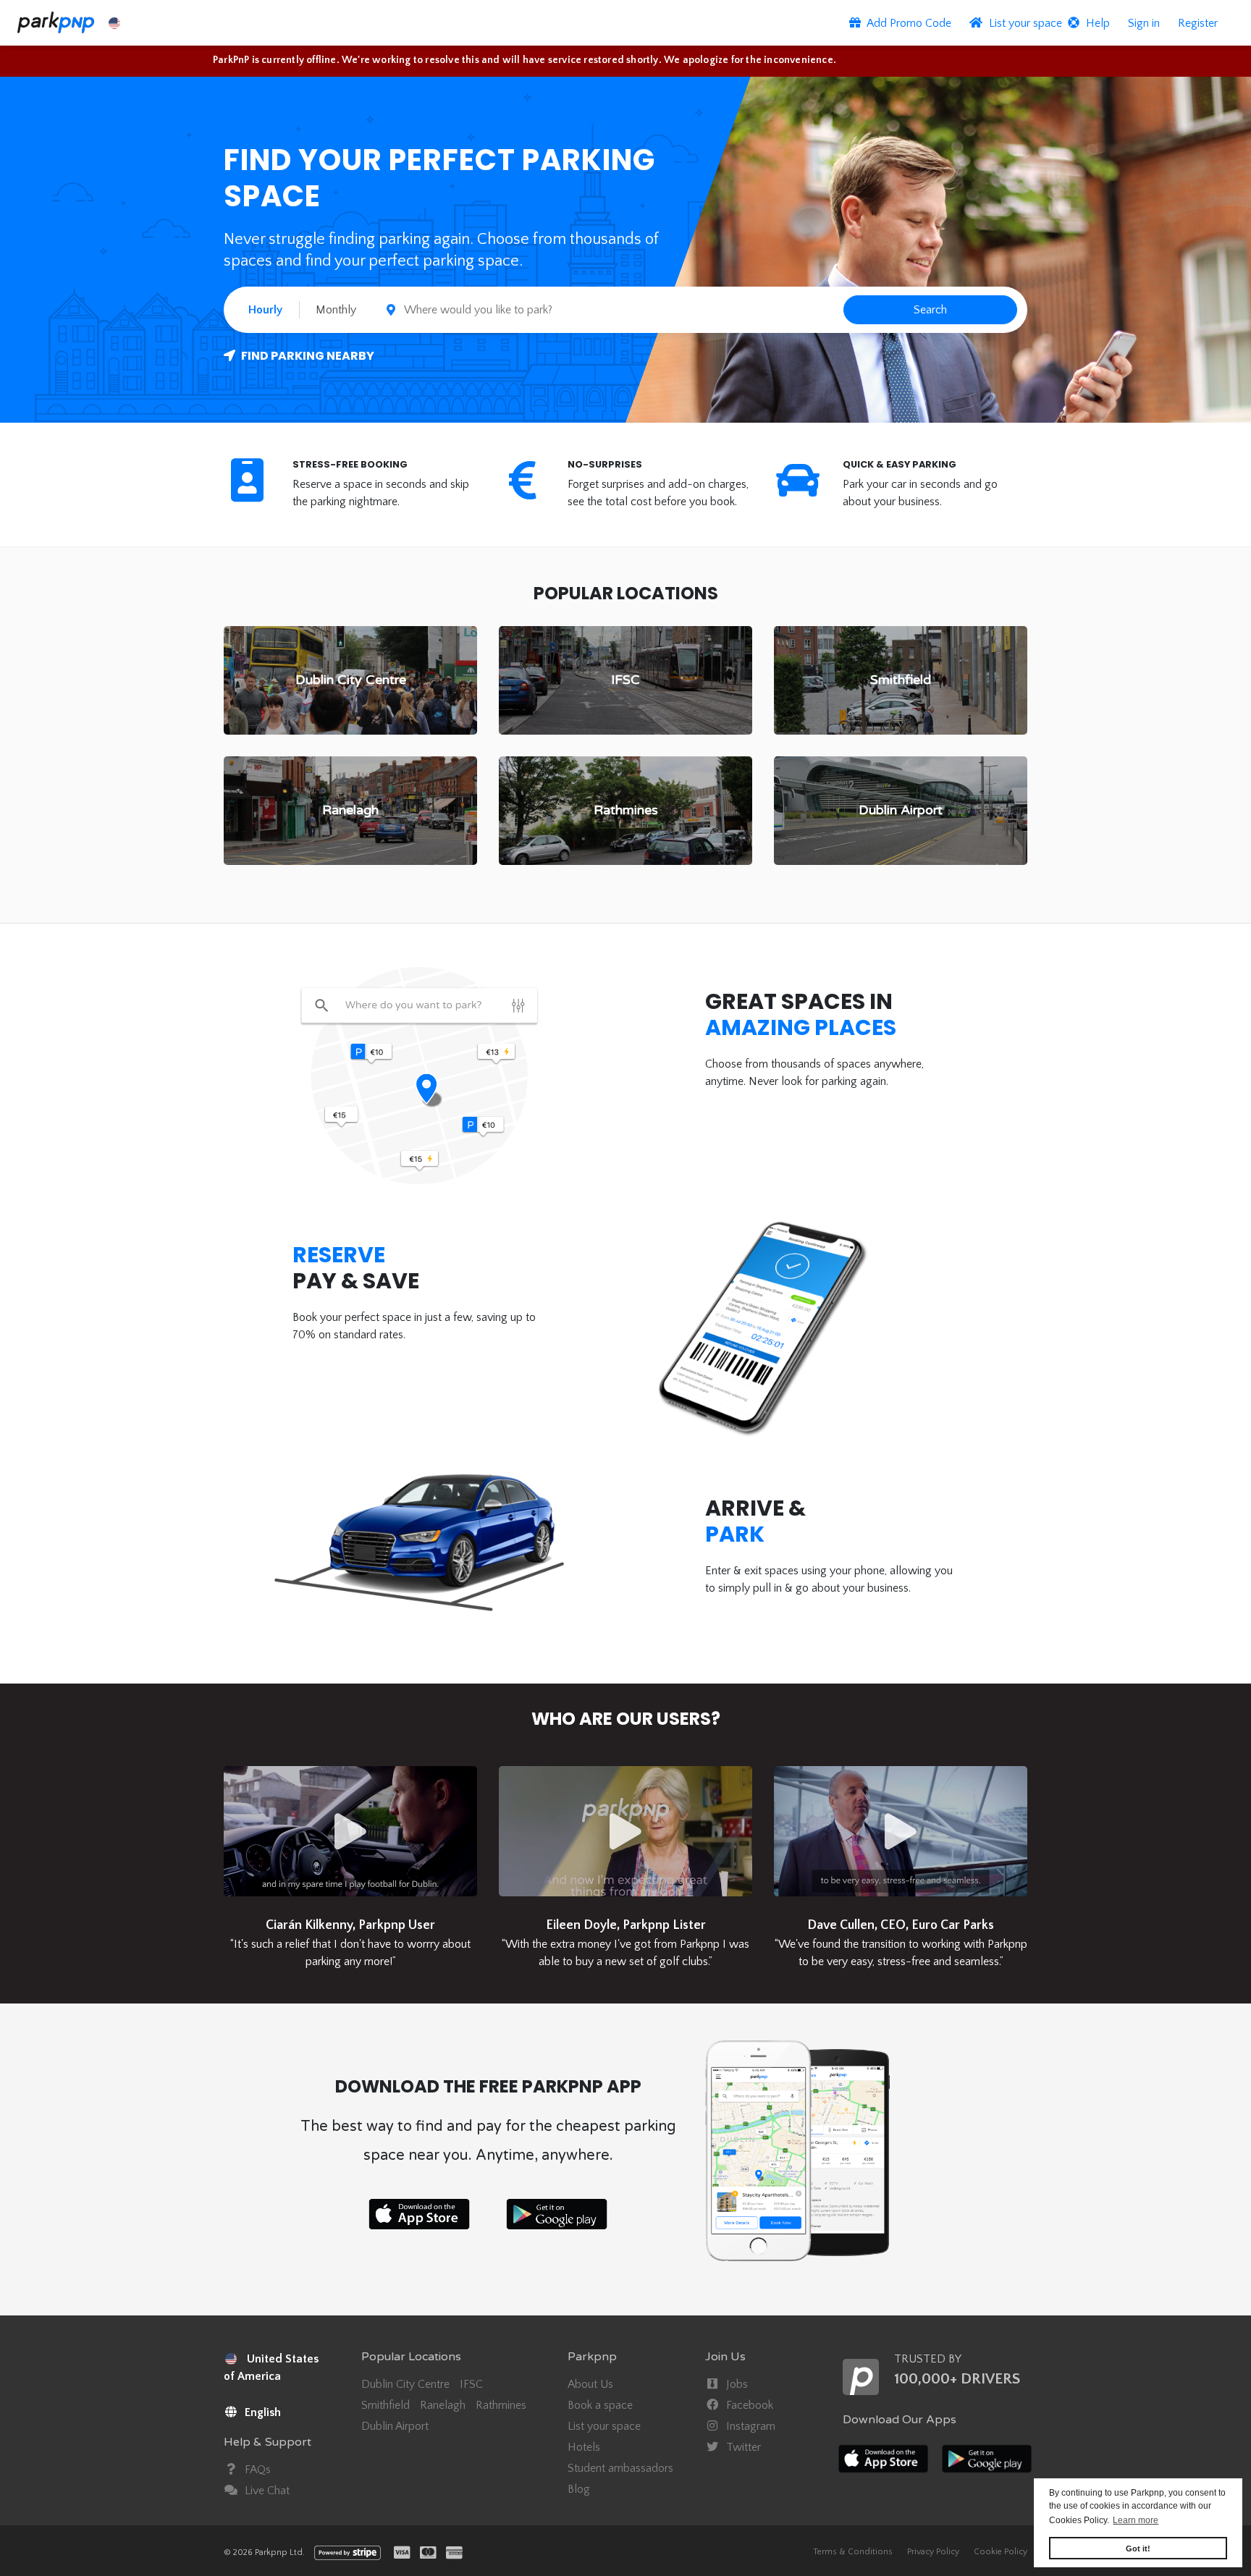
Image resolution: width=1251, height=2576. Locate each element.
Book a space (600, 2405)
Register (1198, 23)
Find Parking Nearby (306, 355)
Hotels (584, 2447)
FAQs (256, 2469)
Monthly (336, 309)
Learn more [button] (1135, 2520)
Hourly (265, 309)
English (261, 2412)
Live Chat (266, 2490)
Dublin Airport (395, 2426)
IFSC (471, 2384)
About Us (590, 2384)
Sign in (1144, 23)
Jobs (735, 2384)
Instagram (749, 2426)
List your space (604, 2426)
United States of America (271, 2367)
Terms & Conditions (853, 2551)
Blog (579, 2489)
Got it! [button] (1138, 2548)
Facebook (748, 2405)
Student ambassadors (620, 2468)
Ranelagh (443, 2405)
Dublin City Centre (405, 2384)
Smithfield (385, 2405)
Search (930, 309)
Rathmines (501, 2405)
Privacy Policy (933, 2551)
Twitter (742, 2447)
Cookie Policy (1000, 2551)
..............................
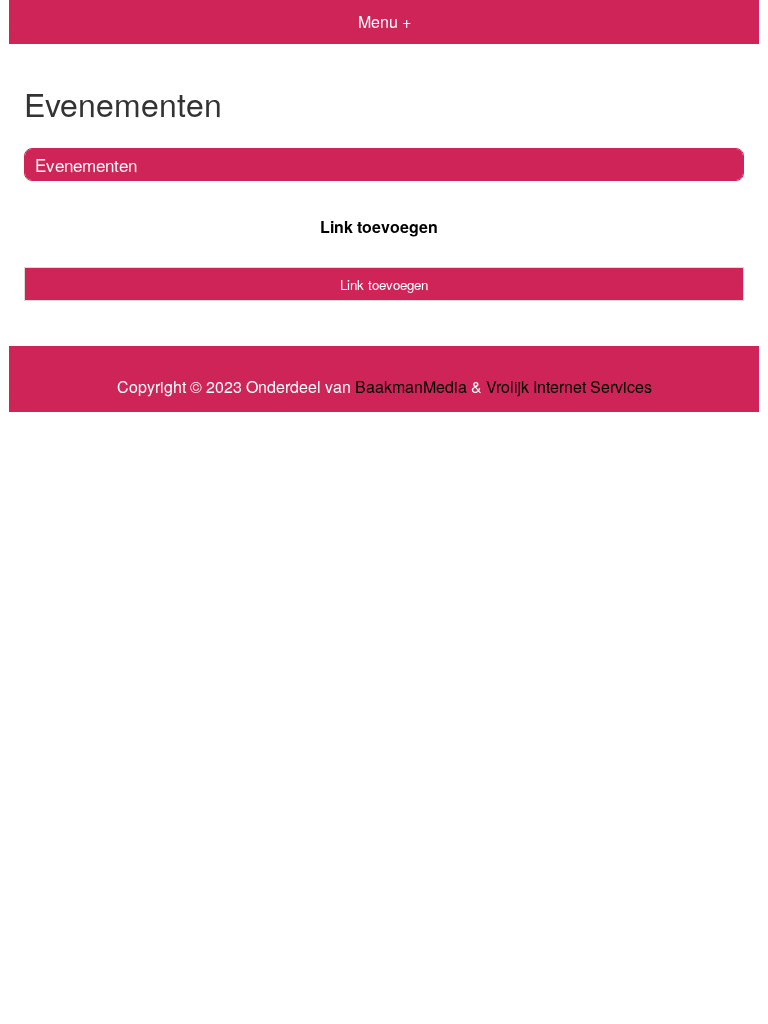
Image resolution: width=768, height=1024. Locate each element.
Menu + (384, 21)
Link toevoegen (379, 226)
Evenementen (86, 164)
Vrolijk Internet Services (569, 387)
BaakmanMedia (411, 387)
..............................
(Your instructions) Nothing but a number is expected: how many lines in the listing above contain "element"?

(Answer to this exercise) 2